This week’s writing challenge begins with an image (“Contemplation,” above). As it happens, today’s post was going to be about a spot on the map that seems to naturally reel in those in need of serious contemplation. I’m talking about Finisterre, on the western coast of Spain.

There are many routes a pilgrim can take to Santiago de Compostela. The most popular (and the route that I’ll be taking, at least this first time around) is the Camino Frances, which starts in St.-Jean-Pied-de-Port, in France, and crosses the Pyrenees into the Basque region of Spain, then through the Meseta region and on to Galicia and Santiago de Compostela. It’s a little less than 800km, typically covered on foot, but also tackled on bicycle and horseback.

Even though St. Jean is one of the traditional starting points for the journey, peregrinos can start out just about anywhere. In the middle ages, the pilgrimage started from your front door, and some people still do leave their homes and walk all the way to Santiago. No matter where a person kicks off their trip, the recognized end point is Santiago, where pilgrims who have teken on the last 100k by foot, horse, or bicycle receive their Compostela, the official document signifying completion of the journey.

A simple Compostela, via www.caminosantiagocompostela.com.

Not all pilgrims end their walk at Santiago, however. A tradition dating from pre-Christian times encourages pilgrims to to keep walking about 80km further down the road, to a place called Finisterre, once thought to be the literal end of the earth. When the pilgrimage was first established in the 8th century, pilgrims visited Finisterre to pick up a scallop shell for proof that they’d completed the journey. Today, some pilgrims-turned-celebrants burn their possessions and jump naked into the sea to be cleansed and reborn.
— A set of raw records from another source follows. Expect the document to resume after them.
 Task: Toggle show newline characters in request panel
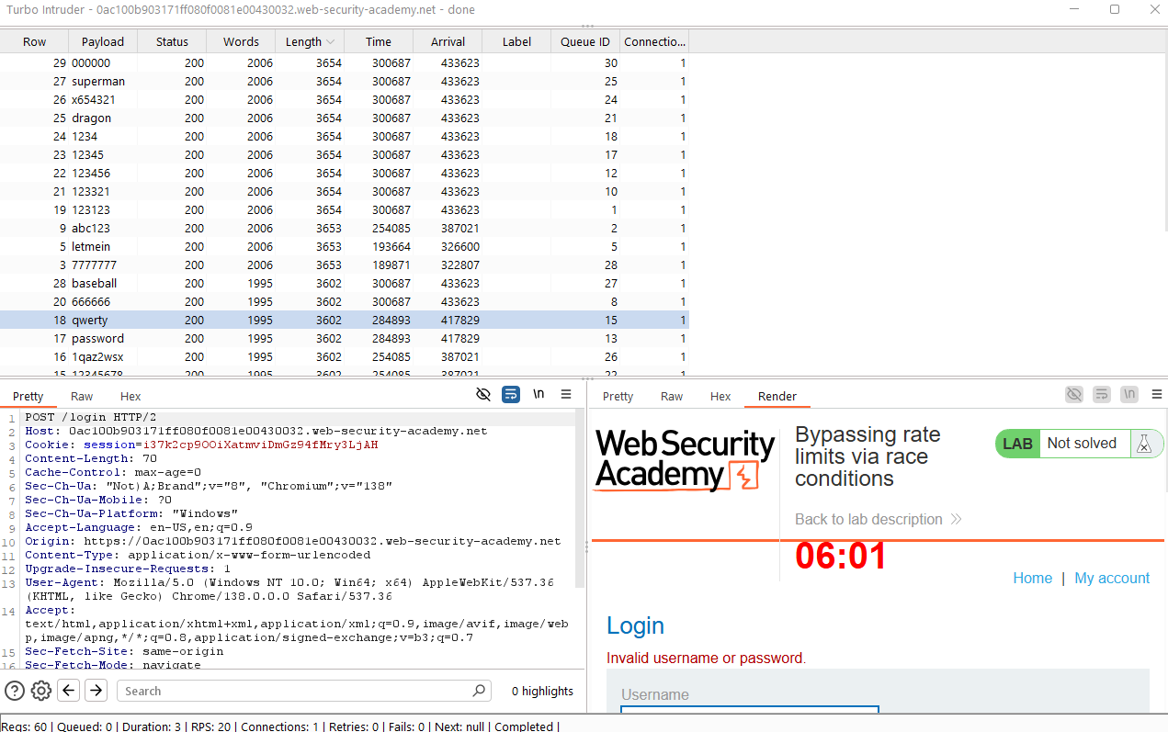(539, 394)
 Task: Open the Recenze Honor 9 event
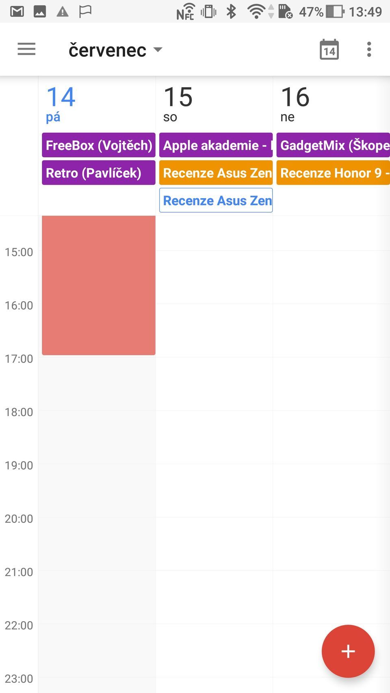[333, 173]
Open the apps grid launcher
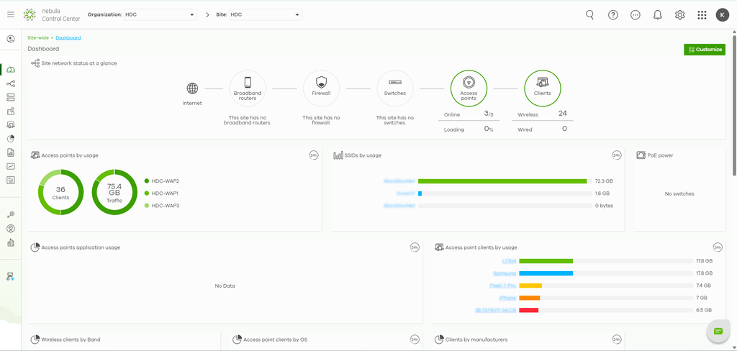The width and height of the screenshot is (737, 351). pyautogui.click(x=702, y=15)

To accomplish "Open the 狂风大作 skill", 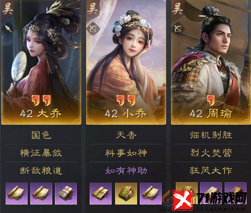I will [211, 170].
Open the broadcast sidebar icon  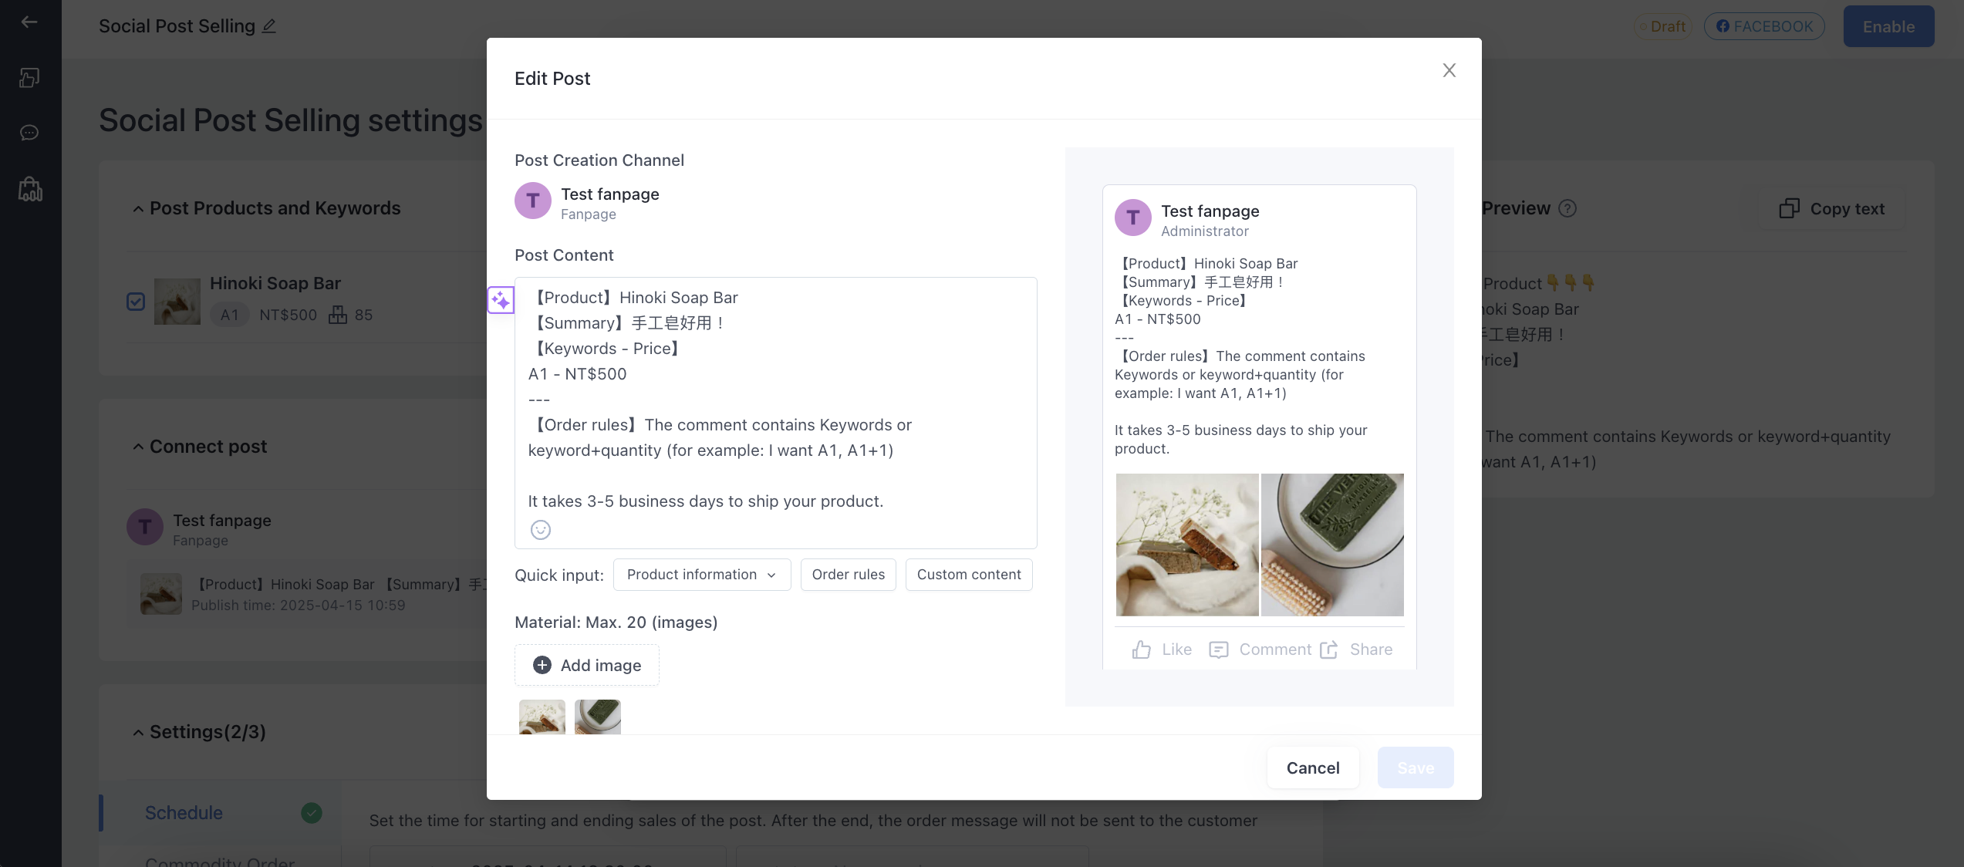[x=29, y=78]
Others just sit and have a long, quiet reflection on the last month of blisters, mud, and newly established friendships.

After careful thought, I believe that once I reach Santiago, I’ll take a break for a day or two, then continue on to Finisterre. There are positives and negatives to this decision. I’m sure I’ll be bone tired. I’ll be really annoyed with wearing the same two outfits for a month. If other accounts are to be believed, my boots might be wearing out. Unless something drastic happens to help my back and hips get in better shape over the next few months, both will be screaming in agony, and possibly preventing a good night’s sleep.

Finisterre

Contemplating life at the end of the world.

On the other hand, for me, seeing the sea is always – always – a positive. I’ve heard that reaching Santiago can be somewhat of a letdown; after so many days of walking, you get to expect that the proverbial finish line will be home to a choir of angels, or at least some fireworks. Then you arrive and find that it’s just a place, like any other. A beautiful city and an imposing cathedral, yes, but still just a city. I’m pretty sure that my heart will be breaking as I say goodbye to my new friends and have to start thinking seriously about returning to the “real world.” I will need the ocean to hold me up while I put the pieces back together. Maybe I, too, will be burn my possessions and jump naked into the ocean, to be reborn in the waters off of Finisterre.